Zeytin Dalı Harekâtı’na başlanılan günden beri sürekli gündeme getirilen Afrin şehir merkezinin rejim güçlerine devredilmesi projesinin, kuşatmanın tamamlandığı şu günlerde dahi köpürtülmeye devam edildiğine dikkat çeken Cumhurbaşkanı Erdoğan, “Biliyorsunuz, daha önce de çeşitli defalar bu oyun oynanmaya çalışıldı. Bu amaçla Afrin’e gidecek konvoylar yola bile çıkarıldı; peki ne oldu? Bu konvoyları içlerindeki sivillere zarar vermeden yollarda imha ettik ve oyunu bozduk. Bakın şimdi de buradan söylüyorum: Şimdi de yapacağımız aynısıdır, bu böyle bilinmeli. Afrin’i de teröristlerden temizleyeceğiz, Münbiç’i de temizleyeceğiz, Fırat’ın doğusunu da Kuzey Irak sınırımıza kadar aynı şekilde teröristlerden temizleyeceğiz.

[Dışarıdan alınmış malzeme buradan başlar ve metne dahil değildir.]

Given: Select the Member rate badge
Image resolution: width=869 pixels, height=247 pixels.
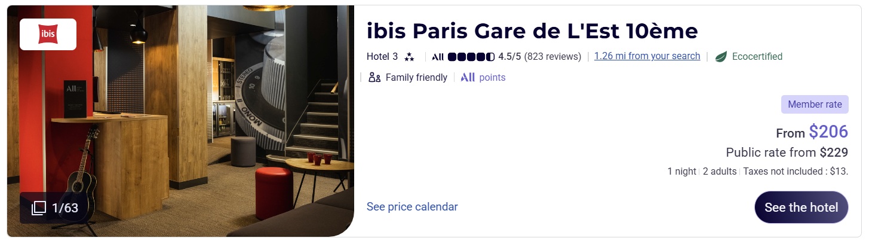Looking at the screenshot, I should [815, 104].
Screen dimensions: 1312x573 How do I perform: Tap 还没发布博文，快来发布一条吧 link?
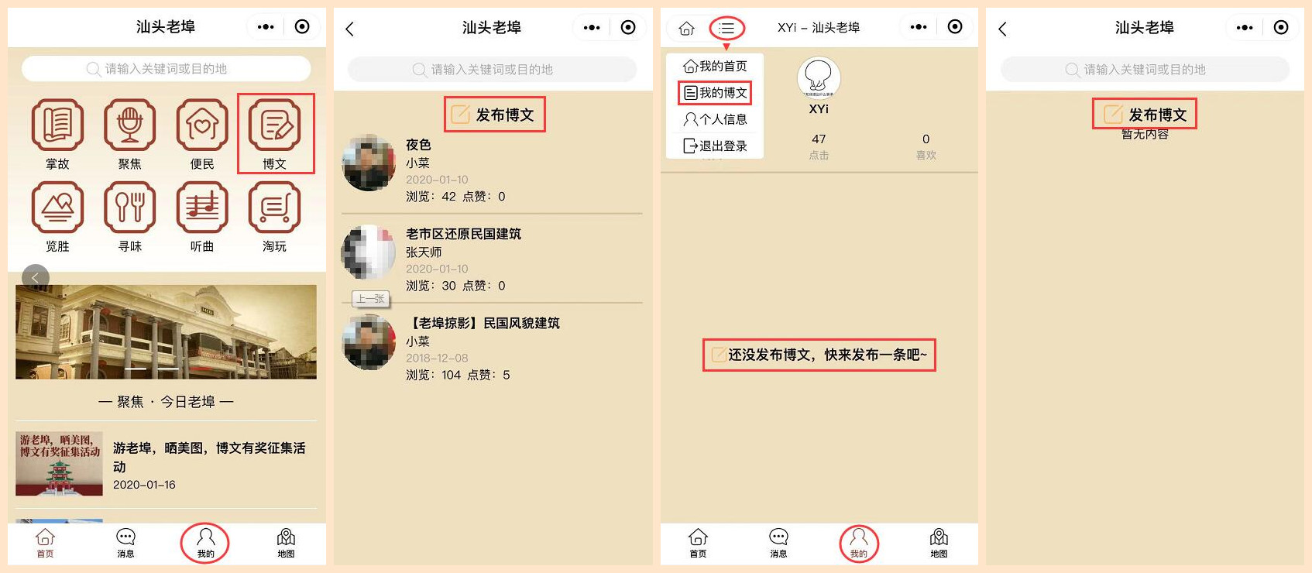click(x=819, y=355)
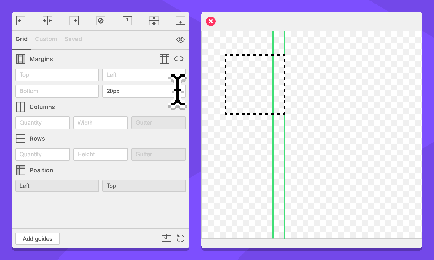
Task: Open the Left position dropdown
Action: pos(57,186)
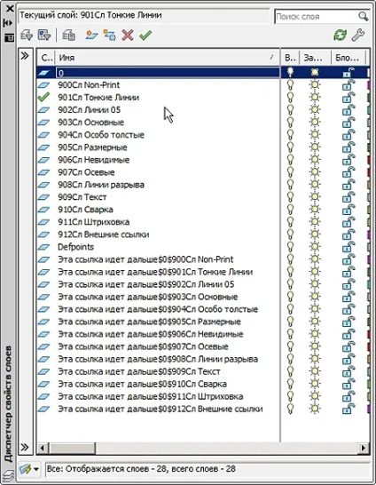Toggle lightbulb for 905Сл Размерные layer
This screenshot has height=485, width=376.
[290, 147]
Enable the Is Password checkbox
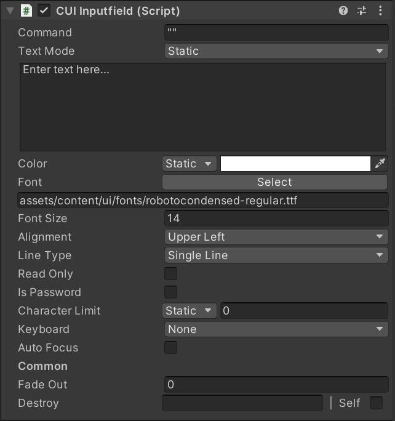The height and width of the screenshot is (421, 395). [x=170, y=292]
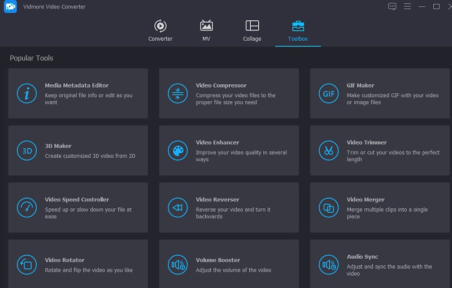Select the Volume Booster speaker icon
The width and height of the screenshot is (452, 288).
(177, 264)
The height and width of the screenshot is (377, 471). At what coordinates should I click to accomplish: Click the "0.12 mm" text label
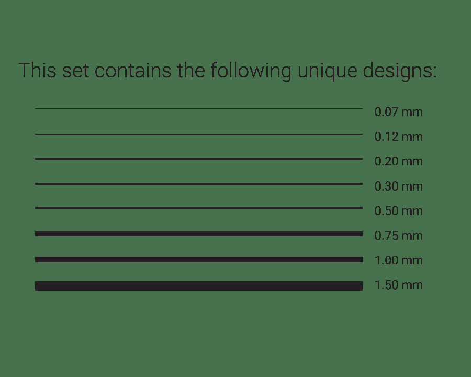coord(398,137)
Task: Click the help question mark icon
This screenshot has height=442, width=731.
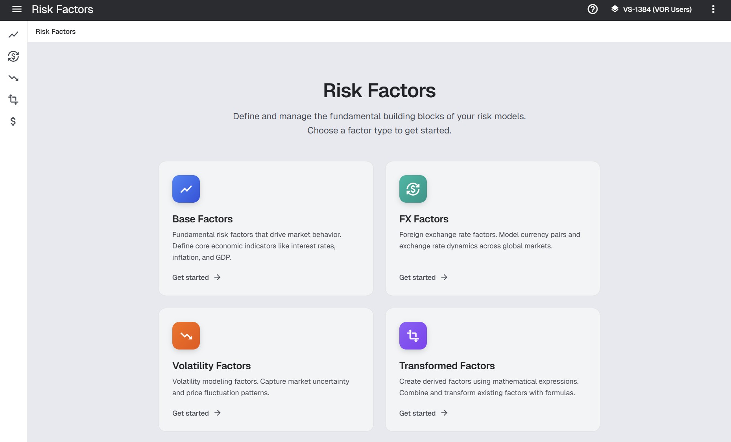Action: (593, 9)
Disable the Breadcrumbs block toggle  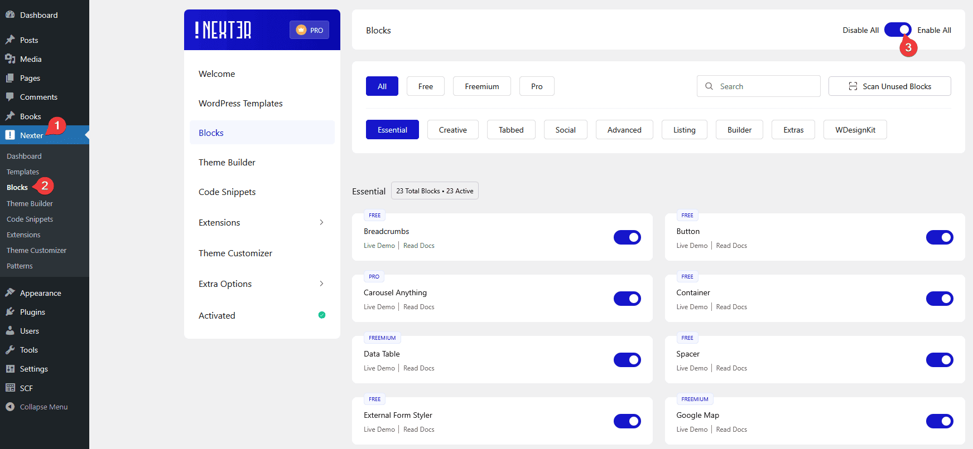click(627, 237)
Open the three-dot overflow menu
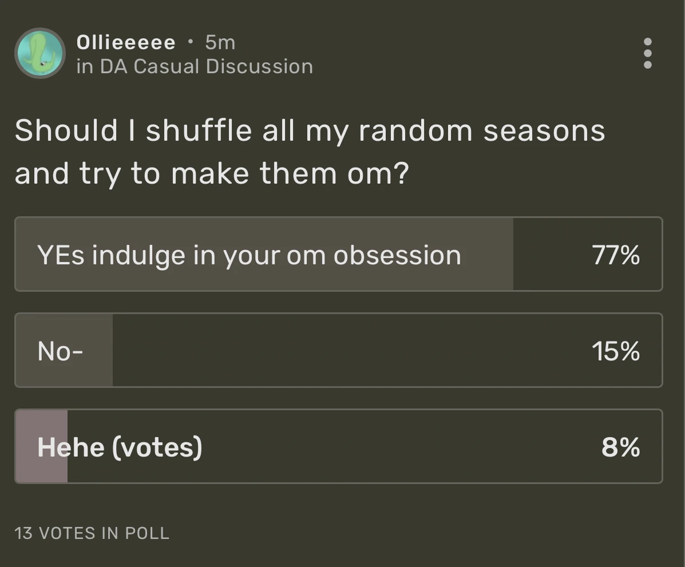685x567 pixels. pos(647,53)
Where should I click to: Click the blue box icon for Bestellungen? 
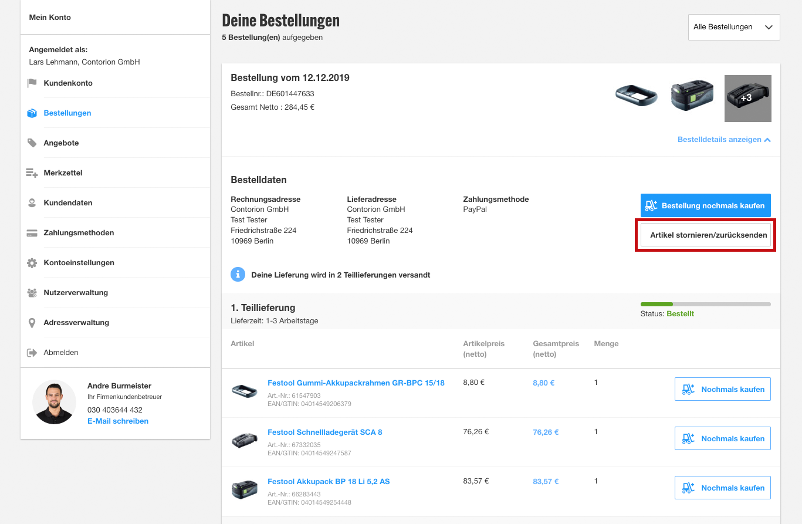pyautogui.click(x=32, y=113)
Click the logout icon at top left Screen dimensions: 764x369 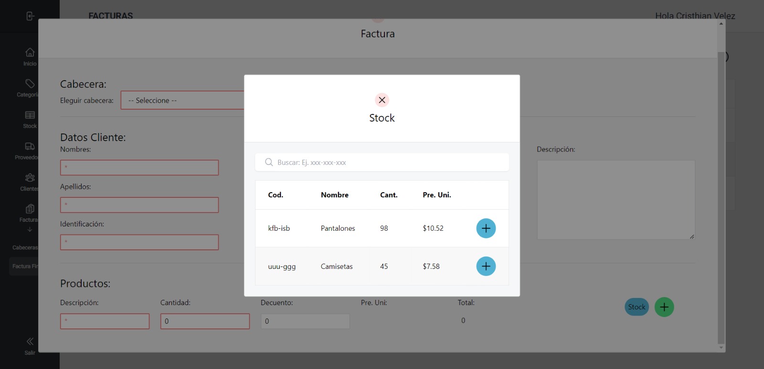(30, 16)
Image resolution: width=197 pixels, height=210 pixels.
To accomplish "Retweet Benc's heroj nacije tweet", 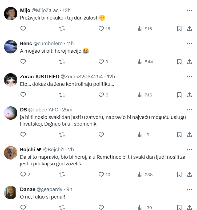I will [x=62, y=62].
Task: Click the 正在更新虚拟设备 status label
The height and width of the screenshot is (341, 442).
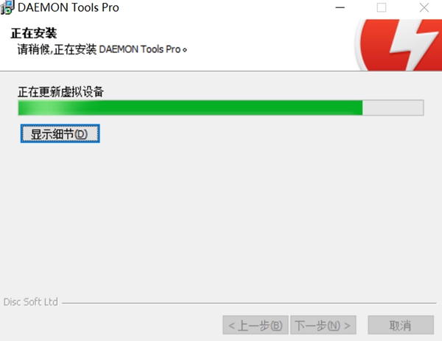Action: pyautogui.click(x=61, y=92)
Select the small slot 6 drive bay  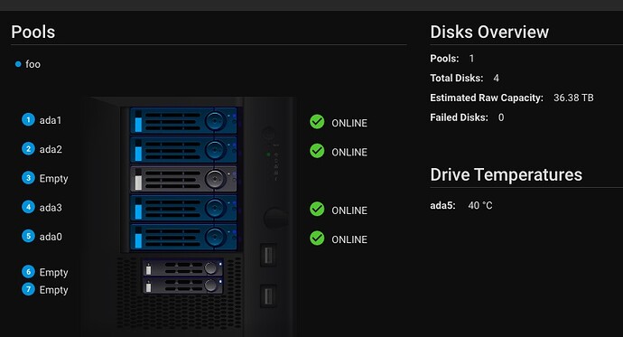coord(182,268)
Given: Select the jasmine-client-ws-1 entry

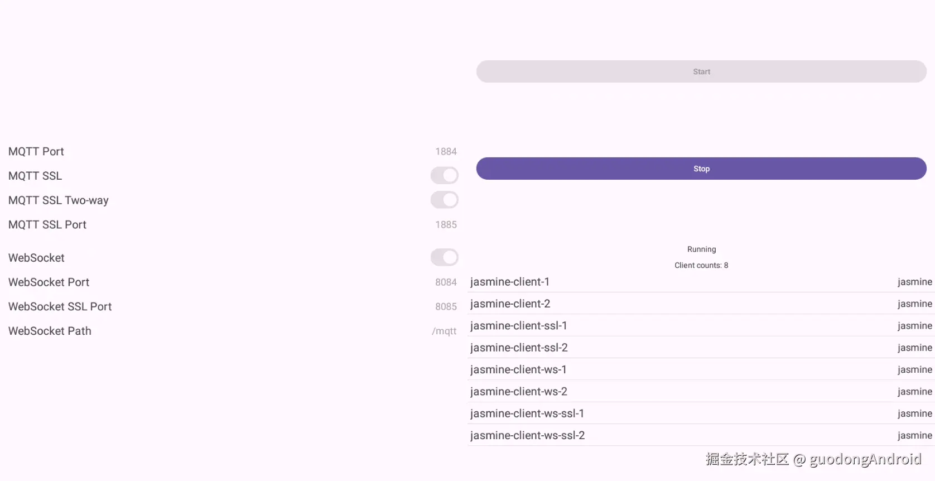Looking at the screenshot, I should (x=518, y=369).
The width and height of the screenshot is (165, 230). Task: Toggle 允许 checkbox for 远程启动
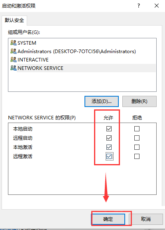(x=109, y=138)
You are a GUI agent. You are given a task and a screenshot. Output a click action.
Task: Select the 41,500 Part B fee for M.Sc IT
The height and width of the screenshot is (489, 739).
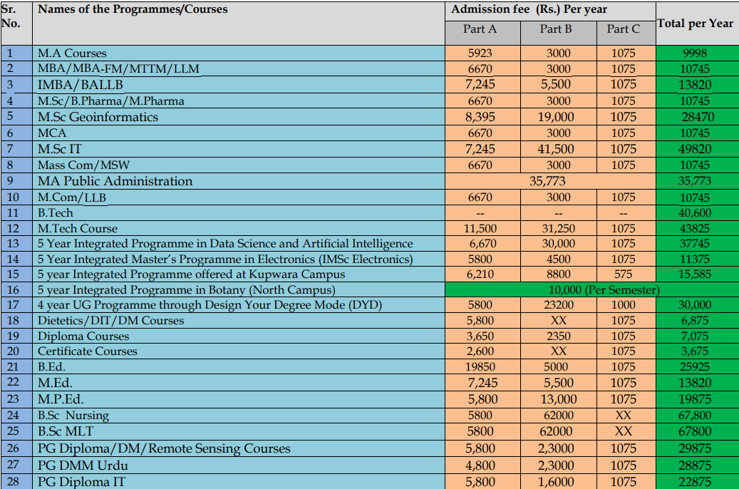556,149
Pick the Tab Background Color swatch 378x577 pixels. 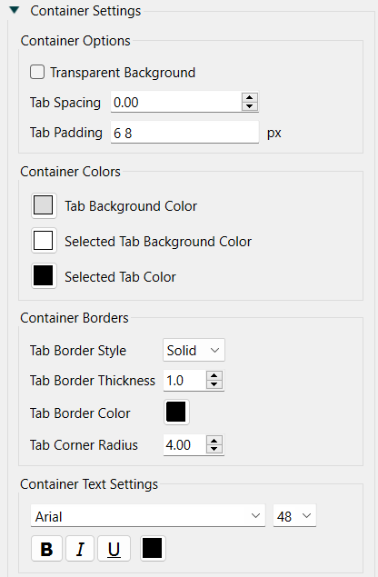pyautogui.click(x=44, y=205)
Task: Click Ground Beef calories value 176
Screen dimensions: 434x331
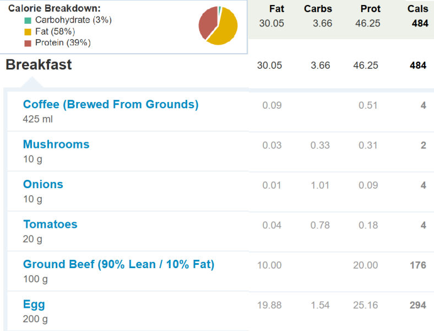Action: [x=418, y=265]
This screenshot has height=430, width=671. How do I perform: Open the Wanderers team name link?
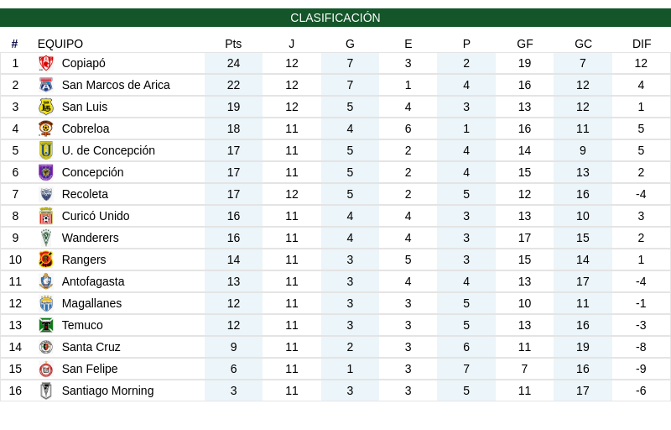tap(91, 239)
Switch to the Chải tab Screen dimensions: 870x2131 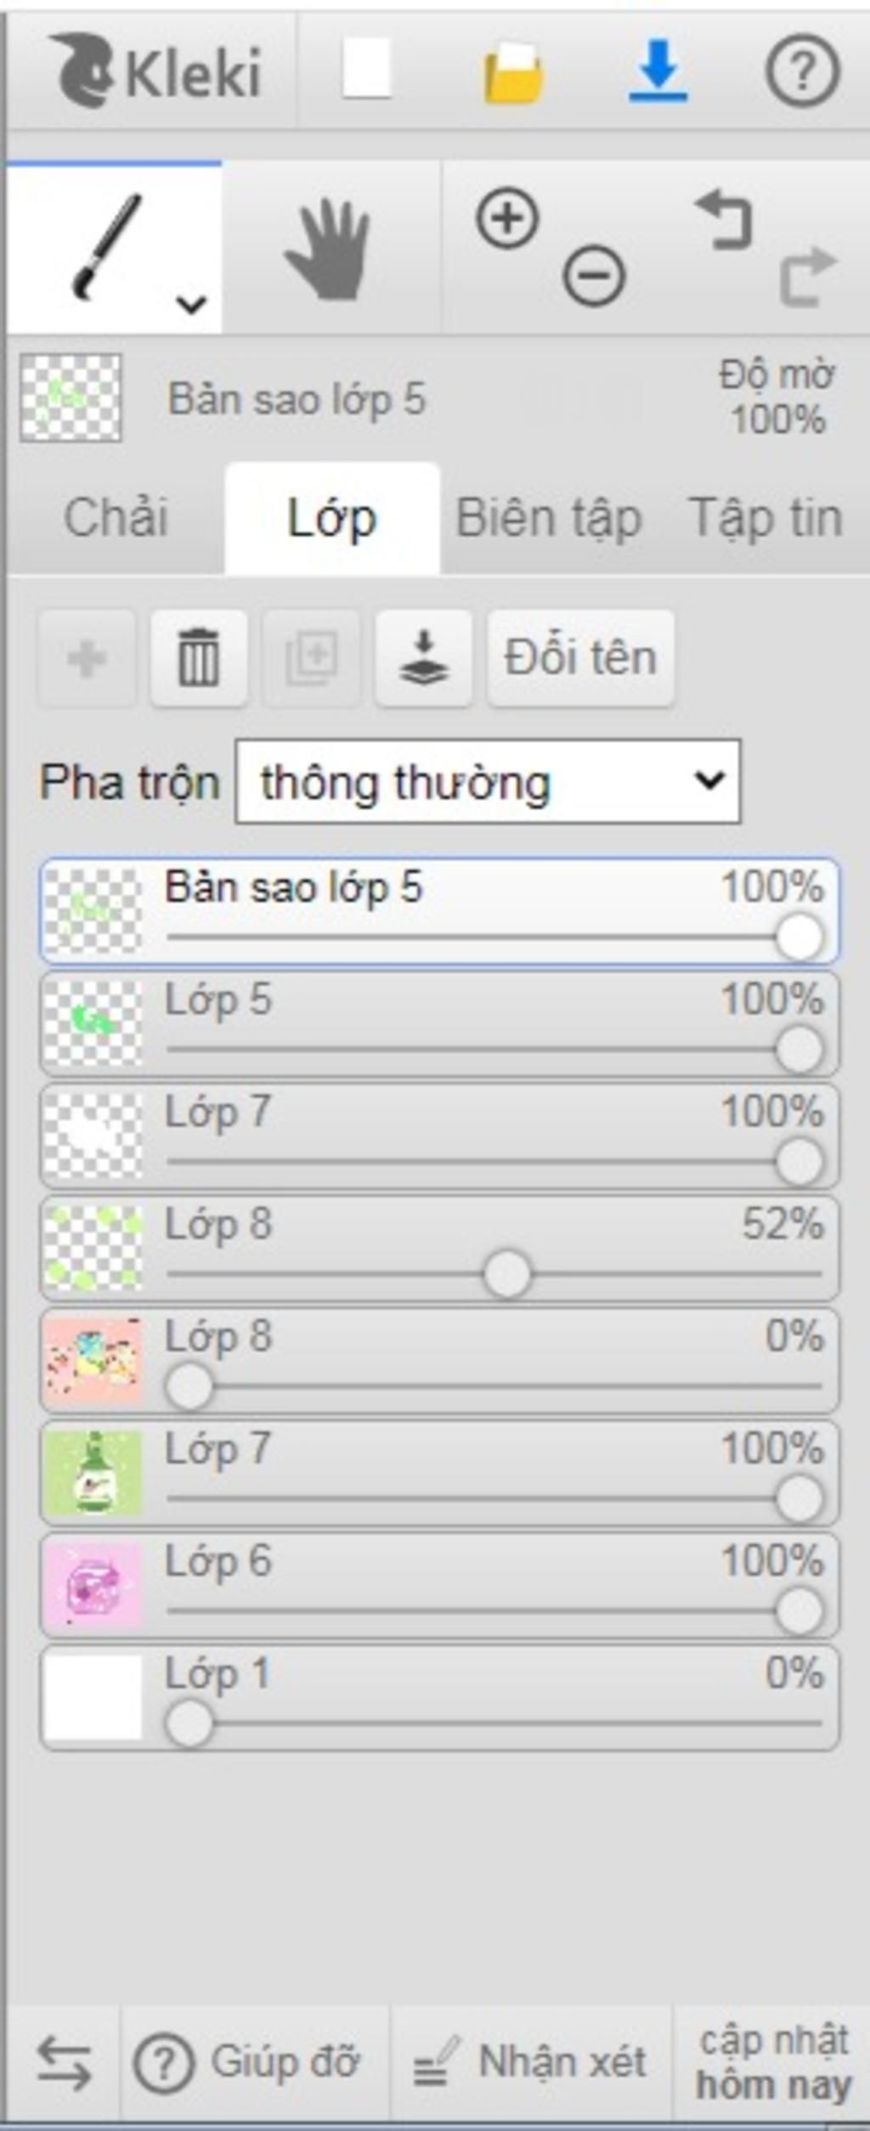pyautogui.click(x=116, y=518)
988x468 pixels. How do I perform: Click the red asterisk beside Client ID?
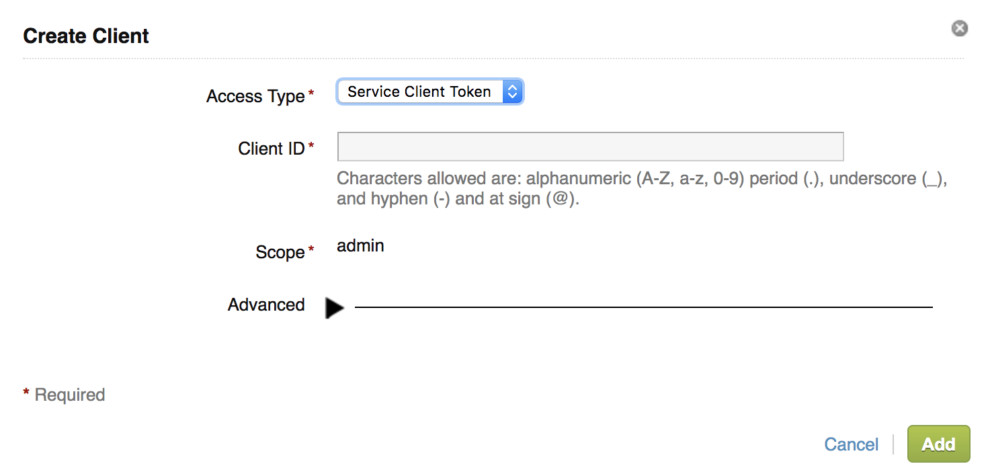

Hedefler topraklar değil, hedef tamamen teröristlerden bölgeyi arındırmaktır” dedi.

“KİMSE BİZE ‘BURADA NE ARIYORSUNUZ?’ SORUSUNU YÖNELTEMEZ”

Artık kimsenin Türkiye’yi terör örgütleri vasıtasıyla tehdit ve tedip etmesine izin vermeyeceklerini söyleyen Cumhurbaşkanı Erdoğan şunları kaydetti: “Şayet bir ülkenin yönetimi kendi topraklarını ülkemizi tehdit eden teröristlerden arındıramıyorsa, kimse bize ‘Burada ne arıyorsunuz?’ sorusunu yöneltemez. Hele hele binlerce kilometre öteden gelenlerin böyle bir hakkı hiç yoktur.”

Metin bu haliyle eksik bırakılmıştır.